── Metin alıntısı

Bireylerin davranışlarını, mimiklerini ve konuşma şekillerini büyük ölçüde etkileyen kültür, farklı kültürel özelliklere sahip diğer bireyleri anlamayı ve bu özellikleri yorumlamayı güçleştirmektedir (Mercan, 2016a: 33). Her ülke kendine özgü bir kültüre sahiptir. Topluluğa yeni katılan bireylerin yeni dâhil olduğu bu kültüre ilişkin kodları algılaması, anlamlandırması ve uygun davranışları sergilemeye başlaması belli bir zaman almaktadır. Örneğin, aynı şirket içerisinde bulunan

63

departmanlar, branşlar, meslekler ve hatta coğrafi bölgelerin hepsinin kendine özgü davranış kalıpları, kavram ve anlayışları, geçmiş ve ortak değerleri bulunmaktadır (Akdemir ve diğerleri, 2016: 30).

Kültürel zekâ, farklı kültürlere mensup olan bireylerin, karşı karşıya geldikleri kültüre ait olan davranışları, o kültüre mensup olan bireyler gibi algılayabilmesi, etkili iletişim kurabilmesi ve kültürel farklılıkları etkin bir biçimde yönetebilmesi anlamına gelmektedir. Bu tanımdan hareketle, kültürel zekânın kültür bilgisi ve kültürlerarası etkileşimlerin temel ilkelerini gerektirdiği söylenebilmektedir. Bu, kültürün ne olduğunu bilme, kültürlerin nasıl çeşitlendiğine ve kültürün davranışları nasıl etkilediği ile ilişkilendirilebilmektedir (Thomas, 2006: 81). Kültürel zekâ olmaksızın bireyin dâhil olduğu süreç, oldukça karışık ve anlaşılmaz olmaktadır. Bu anlamda kültürlerarası farklılıkların yönetimi hususunda kültürel zekâ hayati önem taşımaktadır (Akdemir ve diğerleri, 2016: 30). Templer ve diğerleri (2006: 155), kültürlerarası uyum konusunda kültürlerarası uyumun önemli göstergeleri olan kişilik, özdenetim ve özyeterlilik gibi bireysel düzeyde faktörlerin önemine değinmektedir.

────

_Görevler ve alıştırmalar_
**A.** Kültürel zekâ üzerine metinde Templer ve diğerleri, kültürlerarası uyumun önemli göstergeleri olarak hangi bireysel düzeydeki faktörlere değinmektedir?
**B.** Kültürel zekâ üzerine metinde kaynak olarak gösterilen bütün çalışmaları, yazar adı ve yılıyla birlikte sıralayın. Aynı kaynağı yalnızca bir kez yazın.
**C.** Kültürel zekâ üzerine metni son cümlesinden sonra aynı üslupla sürdürün.

── Sağlanan veriler

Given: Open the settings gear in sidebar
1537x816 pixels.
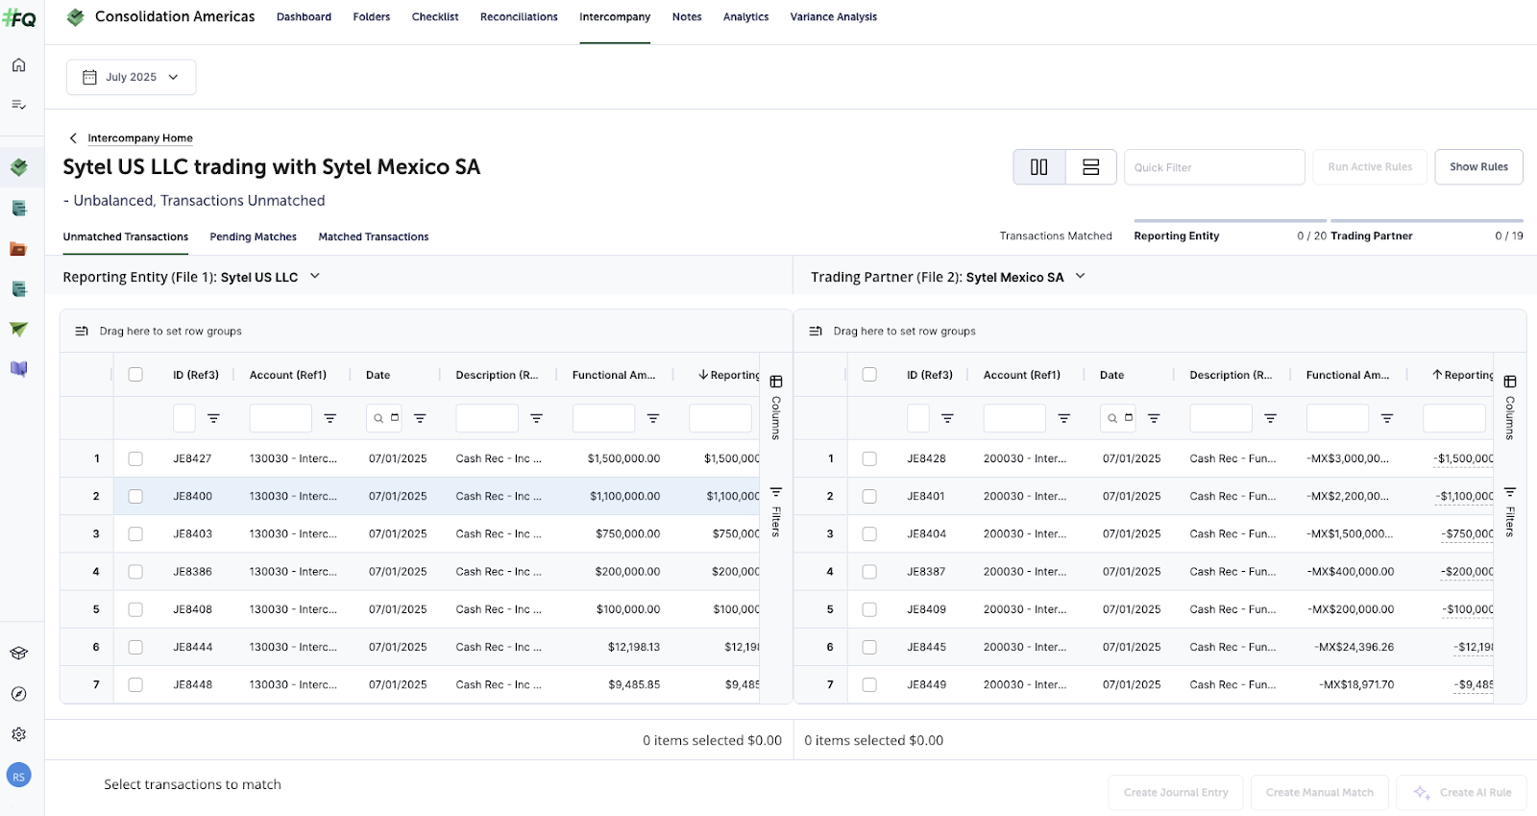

────
── Sağlanan veriler

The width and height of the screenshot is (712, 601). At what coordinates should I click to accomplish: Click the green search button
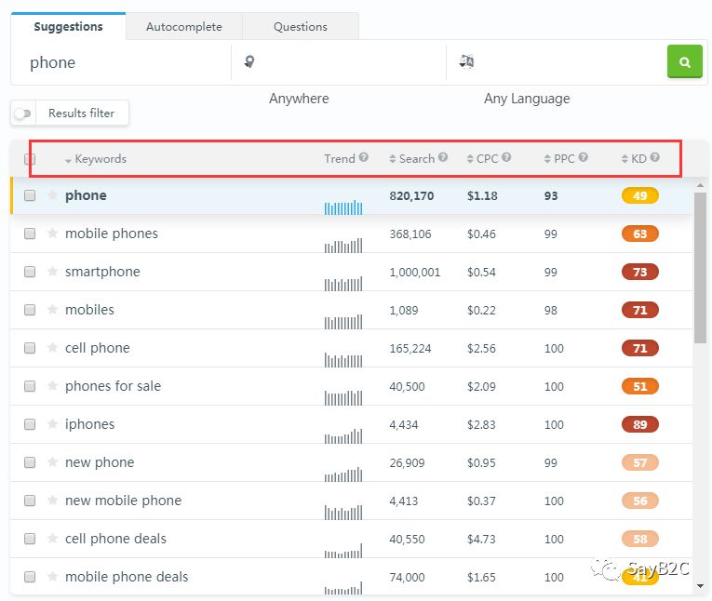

────

_Çözümlü görevler_
**A.** Kişilik, özdenetim ve özyeterlilik.

**B.**
- Mercan, 2016a
- Akdemir ve diğerleri, 2016
- Thomas, 2006
- Templer ve diğerleri, 2006

**C.**
Bireyin korku duyduğu unsurlarla baş edebilme hususunda kendine olan inancı (S. Aslan ve Ö. Aslan, 2015: 38) olarak tanımlanan özyeterlilik, algısal ve ilişkisel beceriler gibi kişisel özellikler içeren bireysel faktörlerdir ve bu faktörlerin tamamı adaptasyon ile olumlu yönde ilişkilidir (Pinto, Cabral-Cardoso ve Werther Jr, 2012: 189). Özyeterlilik algısı yüksek olan bireyler problem çözme ve engelleri aşma durumu söz konusu olduğunda, olaya stratejik yaklaşım sergileme hususunda daha başarılıdır. Özellikle ikilemlerin olabileceği kültürlerarası ortamlarda bu durum önem arz etmektedir. Kültürel zekâ düzeyi yüksek olan bireylerin özyeterlilik algıları da yüksek olmaktadır (Earley, 2002: 278- 279). Kendilerini belirli bir alanda yeterli hisseden bireyler, yeterli hissetmeyen bireylere göre öğrenme hususunda ısrarcıdır ve öğrenmeye açıktır. Bu davranış onların ilgili alanda başarılı olmalarını sağlamaktadır (İsrael, 2007: 38). Ayrıca bireylerin sahip olduğu özyeterlilik inancı iş doyumunu da olumlu yönde etkilemektedir (Gamsız, Yazıcı ve Altun, 2013: 1477). Bu bağlamada turist rehberleri kendilerini alanlarında yeterli hissederlerse öğrenmeye de açık olmakta ve bu durum hizmet sunumlarına etki etmektedir.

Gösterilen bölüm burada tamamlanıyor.